The other day I was eating lunch at my regular spot enjoying some plain rice with tomato stew and fresh vegetables and chicken, but was interrupted by an old man. He appeared abnormal; something about him was off, and I could tell by his shoddy looking appearance and through his face – in particular his eyes. He greeted me (which is quite normal here) as he slowly approached and I reciprocated. He looked as though he was selling some small clothing items like shorts or underwear or something of the like. I felt no threat whatsoever neither did he cause me discomfort, for it is quite easy to distinguish the mentally ill (such as schizophrenics) by their exceptionally unclean appearance. So I continued to eat.
As the old man was walking away a young motorcycle electrician nearby called out to the old man in the local language and him and his friends starting laughing – I assume it was some sort of joke at the old man’s expense and rather insulting based on the proceeding events. The old man came back and walked right over to the guy and started talking in a stern voice with vivid hand gestures, at times he spoke in broken English saying something like “I will slap you small boy!” Some of the things the old man said caused most of the adult observers to burst out laughing at the old man who wasn’t all there upstairs.
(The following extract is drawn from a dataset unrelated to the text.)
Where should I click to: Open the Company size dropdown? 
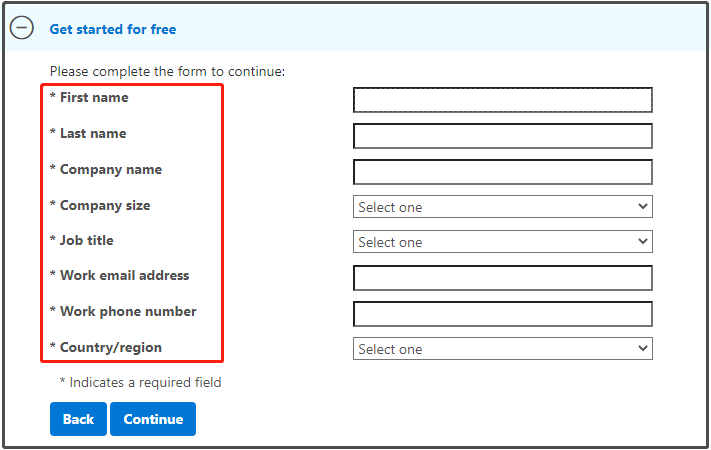point(502,207)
In any other situation a younger person would rarely ever say anything remotely insulting to an older person as hierarchy is very strictly socially engrained and enforced, however when someone is considered “mad”, that is, mentally ill, the rules don’t seem to apply. In similar cases, like at the office with a distant Ministry staff that comes in once in a while, I found myself laughing along with all the others at the “crazy” man’s random and comical comments. This time I wasn’t laughing I was rather disturbed, and I don’t write this from a high horse – a few other witnesses showed all but smiles on their faces. I remember a few people gazed in my direction to see my reactions and upon seeing my disappointed face their smile receded a bit almost like being reminded that it really isn’t funny. I’ve been on the other side before, in Canada and in Ghana as I’ve just mentioned; had it been a different day and had I been in a different mood I might well have been laughing along.
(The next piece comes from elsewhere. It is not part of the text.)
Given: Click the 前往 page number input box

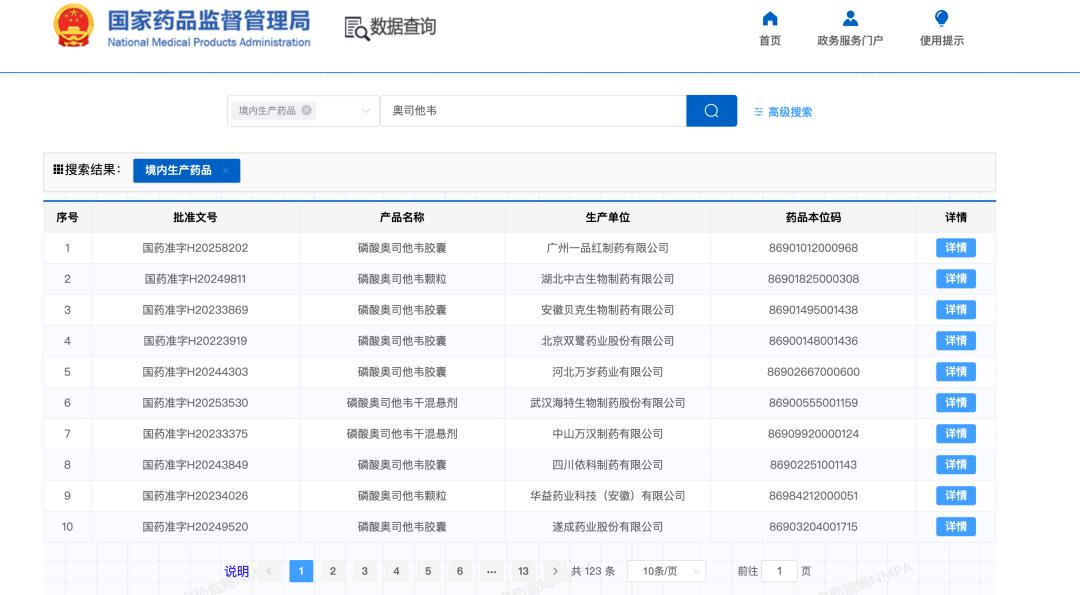Looking at the screenshot, I should pyautogui.click(x=779, y=571).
But this time I was upset, the dignity of the old man was publicly being attacked by a young guy who was getting a laugh off someone less fortunate. I was happy to see the young man’s face turn from a smile to a look of concern when the old man stood up for himself and threatened to slap the ‘small boy’ – which he has every right to do here in this instance. I highly doubt anyone would oppose this sort of action; if a young person insults an old person you can expect conflict.
The whole time this was happening I could not stop thinking and hearing in my head: “what if that was your grandfather?” The fact of the matter is this man is someone’s grandfather (whether they are proud of it, ashamed of it or somewhere in the middle). It made me think about the mentally ill people here who, in my opinion, are the worst off wandering the streets without shoes, wearing filthy ripped clothing, looking so alone, or the homeless mentally ill men and women in Canada with no social assistance due to 30 years (and counting) of cutbacks. These are people and they need to be treated as such; they are someone’s mother, brother, daughter, father, sister, son, grandmother, or grandfather.
I thought to myself in between bites, “good on you old man, put that boy in his place“. After the old man made his point and had enough arguing, he slowly walked away and his frustrated frown turned to a kind, friendly and innocent smile as his greeted me again while leaving.
Powerful story. Funny how sometimes being in an entirely different culture can give you a different perspective on things that happen in your own – and make you realize that in some ways the cultures are not so different. Older people may not get as much respect in Canada as they do in Ghana but unfortunately the response to people with mental illness is not dissimilar.
Thanks for sharing, Brian. I found it very moving & thought-provoking.
Brian – thanks so much for bringing life to a difficult situation, and one of the many interactions that don’t get talked about as much. I thought that your balance of opinion and sharing the examples when you were on the laughing side was incredibly powerful. Reminds me so much of Adichie’s TED talk when she shares her own “single story” of Mexico.
It’s amazing the insights and realizations that can emerge from investing the time to reflect on everyday occurances like this. And I love your final line of “good on you old man, put that boy in his place.”
Keep your game up!
Hey Brian,
Well-written post! When I was living in a village about 45km from the nearest town, I had a similar experience. I was sitting outside having tea with my host mother and a friend when a woman came and sat down under a nearby tree, talking to herself. My friend explained that she was ill. And how she used to be very successful and worked for the government. Her family then got very jealous and put a spell on her (which resulted in her losing her mind). She, and her 2 children, are now cared for by their extended family. When I asked how old the kids were, she said something along the lines that they are old enough to take care of themselves and not be too affected by their mother’s illness. The oldest was 10 years old. What was even more disturbing was hearing that she would wander around, and has been raped several time by ‘visiting businessmen’.
I think some of it boils down to feeling superior, that you can take advantage or push or shove or bully someone, because they are somewhat less, that their pain or discomfort doesn’t matter. Unfortunately that seems to be something that occurs everywhere.